Dalam penanganan anak berkebutuhan khusus, terdapat tiga hal yang perlu diperhatikan, diantaranya yaitu penguatan kondisi mental orang tua yang memiliki anak berkebutuhan khusus, dukungan sosial yang kuat dari tetangga dan lingkungan sekitar anak berkebutuhan khusus tersebut, dan yang terakhir adalah peran aktif pemerintah dalam menjadikan pelayanan kesehatan dan konsultasi bagi anak berkebutuhan khusus.
2. Saran
Setelah mengetahui dan memahami segala sesuatu hal yang berhubungan dengan anak berkebutuhan khusus, sangat diharapkan bagi masyarakat indonesia terutama bagi para pendidik dalam menyikapi dan mendidik anak yang menyandang berkebutuhan khusus dengan baik dan sesuai dengan yang diharapkan.
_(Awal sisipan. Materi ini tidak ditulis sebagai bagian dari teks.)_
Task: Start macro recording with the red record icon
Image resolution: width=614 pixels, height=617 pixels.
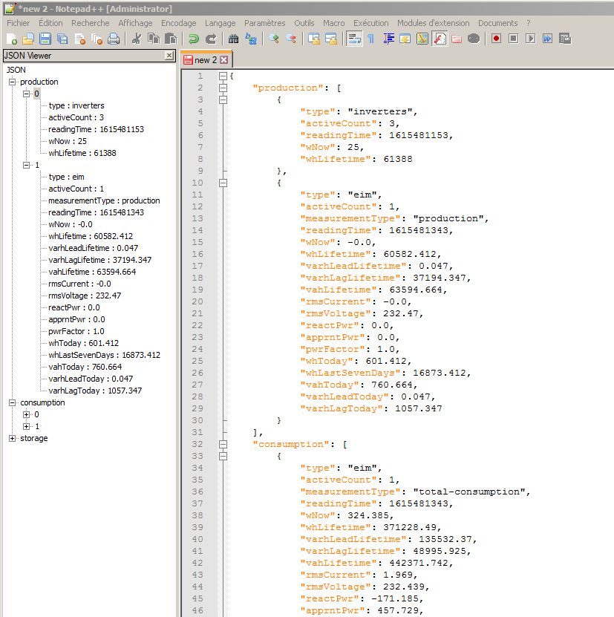Action: [495, 39]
Karena pada dasarnya anak seperti itu bukan malah dijauhi akan tetapi didekati dan diperlakukan sama dengan manusia normal lainnya akan tetapi caranya yang berbeda.
DAFTAR PUSTAKA
Alimin, Zaenal (2004) Reorientasi Pemahaman Konsep Pendidikan Khusus Pendidikan Kebutuhan Khusus dan Implikasinya terhadap Layanan Pendidikan. Jurnal Asesmen dan Intervensi Anak Berkebutuhan Khusus. Vol.3 No 1 (52-63)
Foreman, Phil (2002), Integration and Inclusion In Action. Mc Person Printing Group Australia.
Johsen, Berit and Skjorten D. Miriam, (2001) Education, Special Needs Education an ntoduction. Unifub Porlag: Oslo
Lewis, Vicky (2003), Development and Disability. Blckwell Publishing Company: Padstow, Cornwall.
Stubbs, Sue (2002) Inclusive Education: Where there are few resources. The Atlas Alliance: Gronland , Oslo.